▸ TEXT EXCERPT
Misema Caldera | |
---|---|
Location | Ontario-Quebec, Canada |
Range | Canadian Shield |
Age | 2,704-2,707 MYA |
Volcanic arc/belt | Blake River Megacaldera Complex |
The Misema Caldera is a 2,704-2,707 million year old caldera in Ontario and Quebec, Canada.
It is the caldera that forms the Blake River Megacaldera Complex [1] and has a diameter of 40-80 kilometres.
The caldera is also a coalescence of at least two large mafic shield volcanoes that formed more than 2703 million years ago. [2] The rim of the Misema Caldera contains a 10-15 kilometre wide inner and outer ring zone, in which many mafic ring dike complexes and subaqueous pyroclastic sediments are detected.

▸ INFORMATION SHOWN
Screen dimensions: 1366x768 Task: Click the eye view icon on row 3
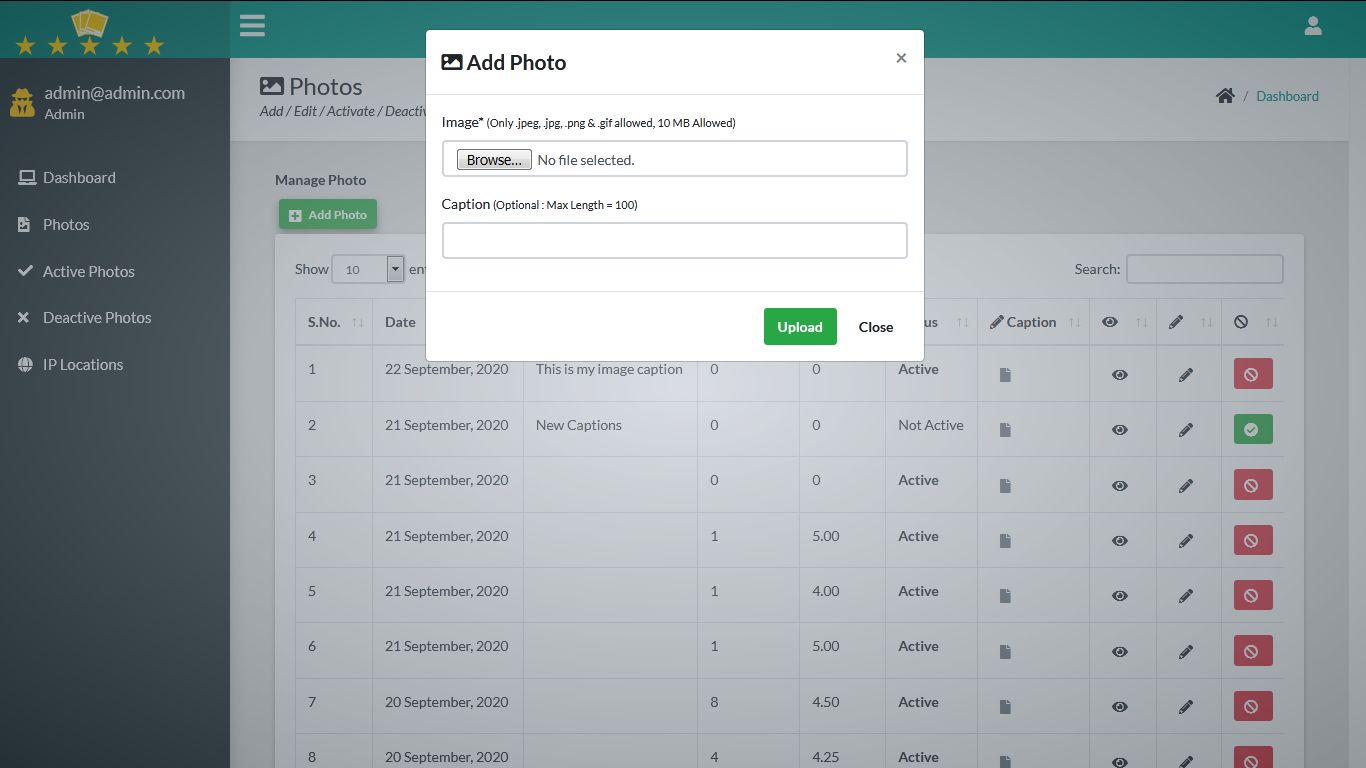(x=1120, y=485)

▸ TASK
Give again the part of the Misema Caldera text from "Misema Caldera |" up to and including "and Quebec, Canada.". The listing has no connection to the Misema Caldera text.

▸ ANSWER TO THE PROBLEM
Misema Caldera | |
---|---|
Location | Ontario-Quebec, Canada |
Range | Canadian Shield |
Age | 2,704-2,707 MYA |
Volcanic arc/belt | Blake River Megacaldera Complex |
The Misema Caldera is a 2,704-2,707 million year old caldera in Ontario and Quebec, Canada.